── Dataset extract ──

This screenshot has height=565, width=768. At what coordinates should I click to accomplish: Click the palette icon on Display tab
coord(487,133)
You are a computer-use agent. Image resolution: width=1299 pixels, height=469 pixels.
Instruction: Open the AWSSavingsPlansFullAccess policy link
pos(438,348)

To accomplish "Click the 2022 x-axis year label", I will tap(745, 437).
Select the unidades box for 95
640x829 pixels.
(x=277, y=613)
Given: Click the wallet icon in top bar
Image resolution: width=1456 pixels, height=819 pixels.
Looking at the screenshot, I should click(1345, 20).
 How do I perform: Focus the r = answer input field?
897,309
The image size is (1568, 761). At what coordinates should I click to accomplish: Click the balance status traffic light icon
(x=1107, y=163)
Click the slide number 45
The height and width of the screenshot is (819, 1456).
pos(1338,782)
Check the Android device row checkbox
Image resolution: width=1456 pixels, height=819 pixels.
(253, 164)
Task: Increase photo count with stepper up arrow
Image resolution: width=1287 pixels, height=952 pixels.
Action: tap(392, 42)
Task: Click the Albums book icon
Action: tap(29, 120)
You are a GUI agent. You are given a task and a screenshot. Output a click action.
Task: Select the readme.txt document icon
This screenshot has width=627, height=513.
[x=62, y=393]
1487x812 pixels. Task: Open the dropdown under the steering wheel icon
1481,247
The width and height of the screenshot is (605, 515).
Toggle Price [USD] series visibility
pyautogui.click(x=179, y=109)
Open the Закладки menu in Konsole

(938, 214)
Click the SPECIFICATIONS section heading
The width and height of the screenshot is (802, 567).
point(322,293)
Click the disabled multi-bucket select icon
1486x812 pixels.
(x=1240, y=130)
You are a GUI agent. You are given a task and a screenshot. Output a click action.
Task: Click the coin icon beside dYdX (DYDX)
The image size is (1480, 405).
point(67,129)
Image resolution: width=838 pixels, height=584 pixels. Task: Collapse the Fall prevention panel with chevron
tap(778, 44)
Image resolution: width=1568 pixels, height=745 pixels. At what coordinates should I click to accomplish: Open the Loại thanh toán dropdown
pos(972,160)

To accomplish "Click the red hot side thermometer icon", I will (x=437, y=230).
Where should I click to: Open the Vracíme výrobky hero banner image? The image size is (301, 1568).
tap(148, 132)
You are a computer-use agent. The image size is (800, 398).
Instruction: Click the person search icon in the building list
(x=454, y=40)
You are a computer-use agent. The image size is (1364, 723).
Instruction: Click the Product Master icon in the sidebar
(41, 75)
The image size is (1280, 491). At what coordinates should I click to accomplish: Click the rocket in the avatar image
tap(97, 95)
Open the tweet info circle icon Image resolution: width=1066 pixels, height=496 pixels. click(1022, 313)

───

Task to complete> Give every line of the items above as a Markdown table with the columns "No." and "Text", numbering the rows in order and leaving out blank lines.

Written reply>
| No. | Text |
|---|---|
| 1 | This screenshot has height=565, width=768. At what coordinates should I click to accomplish: Click the palette icon on Display tab |
| 2 | coord(487,133) |
| 3 | You are a computer-use agent. Image resolution: width=1299 pixels, height=469 pixels. |
| 4 | Instruction: Open the AWSSavingsPlansFullAccess policy link |
| 5 | pos(438,348) |
| 6 | To accomplish "Click the 2022 x-axis year label", I will tap(745, 437). |
| 7 | Select the unidades box for 95 |
| 8 | 640x829 pixels. |
| 9 | (x=277, y=613) |
| 10 | Given: Click the wallet icon in top bar |
| 11 | Image resolution: width=1456 pixels, height=819 pixels. |
| 12 | Looking at the screenshot, I should click(1345, 20). |
| 13 |  How do I perform: Focus the r = answer input field? |
| 14 | 897,309 |
| 15 | The image size is (1568, 761). At what coordinates should I click to accomplish: Click the balance status traffic light icon |
| 16 | (x=1107, y=163) |
| 17 | Click the slide number 45 |
| 18 | The height and width of the screenshot is (819, 1456). |
| 19 | pos(1338,782) |
| 20 | Check the Android device row checkbox |
| 21 | Image resolution: width=1456 pixels, height=819 pixels. |
| 22 | (253, 164) |
| 23 | Task: Increase photo count with stepper up arrow |
| 24 | Image resolution: width=1287 pixels, height=952 pixels. |
| 25 | Action: tap(392, 42) |
| 26 | Task: Click the Albums book icon |
| 27 | Action: tap(29, 120) |
| 28 | You are a GUI agent. You are given a task and a screenshot. Output a click action. |
| 29 | Task: Select the readme.txt document icon |
| 30 | This screenshot has width=627, height=513. |
| 31 | [x=62, y=393] |
| 32 | 1487x812 pixels. Task: Open the dropdown under the steering wheel icon |
| 33 | 1481,247 |
| 34 | The width and height of the screenshot is (605, 515). |
| 35 | Toggle Price [USD] series visibility |
| 36 | pyautogui.click(x=179, y=109) |
| 37 | Open the Закладки menu in Konsole |
| 38 | (938, 214) |
| 39 | Click the SPECIFICATIONS section heading |
| 40 | The width and height of the screenshot is (802, 567). |
| 41 | point(322,293) |
| 42 | Click the disabled multi-bucket select icon |
| 43 | 1486x812 pixels. |
| 44 | (x=1240, y=130) |
| 45 | You are a GUI agent. You are given a task and a screenshot. Output a click action. |
| 46 | Task: Click the coin icon beside dYdX (DYDX) |
| 47 | The image size is (1480, 405). |
| 48 | point(67,129) |
| 49 | Image resolution: width=838 pixels, height=584 pixels. Task: Collapse the Fall prevention panel with chevron |
| 50 | tap(778, 44) |
| 51 | Image resolution: width=1568 pixels, height=745 pixels. At what coordinates should I click to accomplish: Open the Loại thanh toán dropdown |
| 52 | pos(972,160) |
| 53 | To accomplish "Click the red hot side thermometer icon", I will (x=437, y=230). |
| 54 | Where should I click to: Open the Vracíme výrobky hero banner image? The image size is (301, 1568). |
| 55 | tap(148, 132) |
| 56 | You are a computer-use agent. The image size is (800, 398). |
| 57 | Instruction: Click the person search icon in the building list |
| 58 | (x=454, y=40) |
| 59 | You are a computer-use agent. The image size is (1364, 723). |
| 60 | Instruction: Click the Product Master icon in the sidebar |
| 61 | (41, 75) |
| 62 | The image size is (1280, 491). At what coordinates should I click to accomplish: Click the rocket in the avatar image |
| 63 | tap(97, 95) |
| 64 | Open the tweet info circle icon Image resolution: width=1066 pixels, height=496 pixels. click(1022, 313) |